● **The data**
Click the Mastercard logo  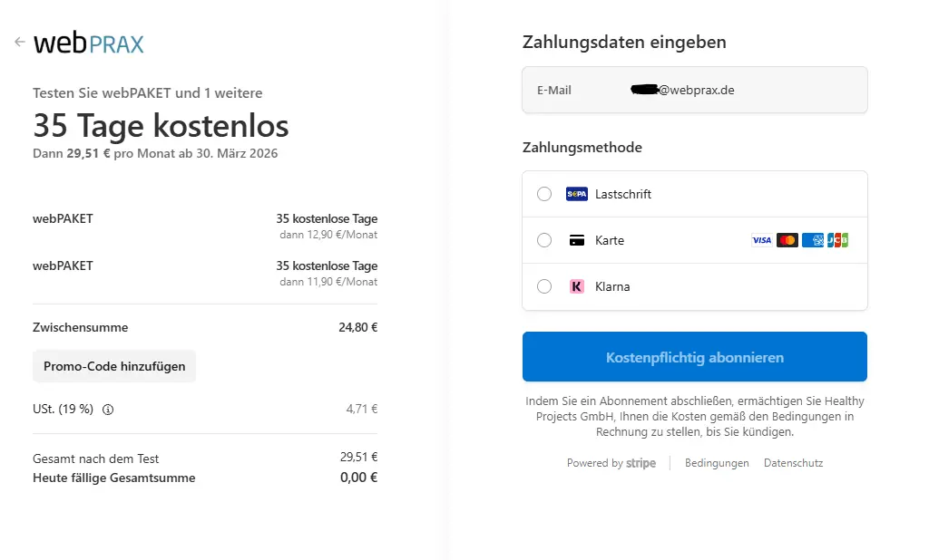(787, 240)
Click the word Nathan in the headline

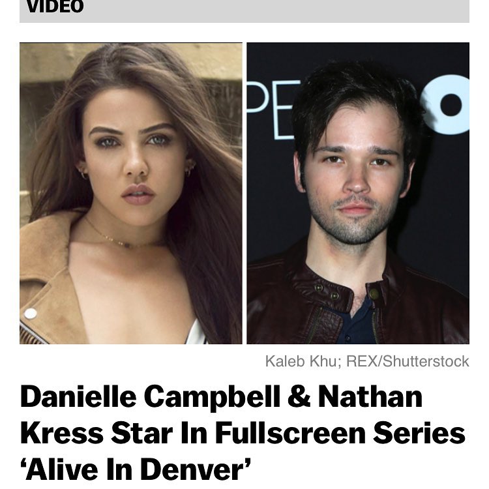(x=370, y=396)
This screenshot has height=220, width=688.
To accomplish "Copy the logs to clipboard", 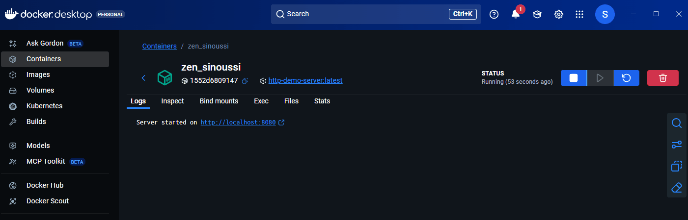I will [x=676, y=166].
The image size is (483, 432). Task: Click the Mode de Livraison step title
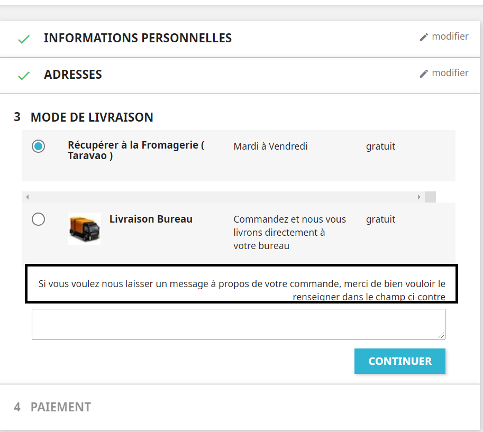(x=92, y=117)
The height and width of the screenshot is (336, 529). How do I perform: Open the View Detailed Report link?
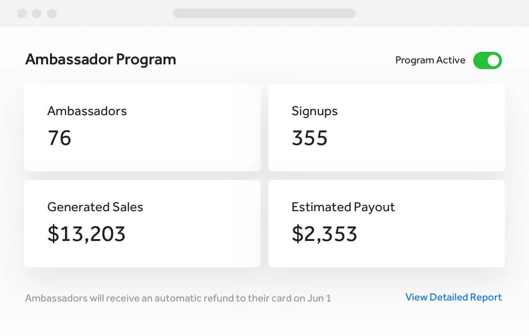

● **Problem**
Among the lines of the material, some contain the string "height". State how many, and nothing more.

● **Task output**
2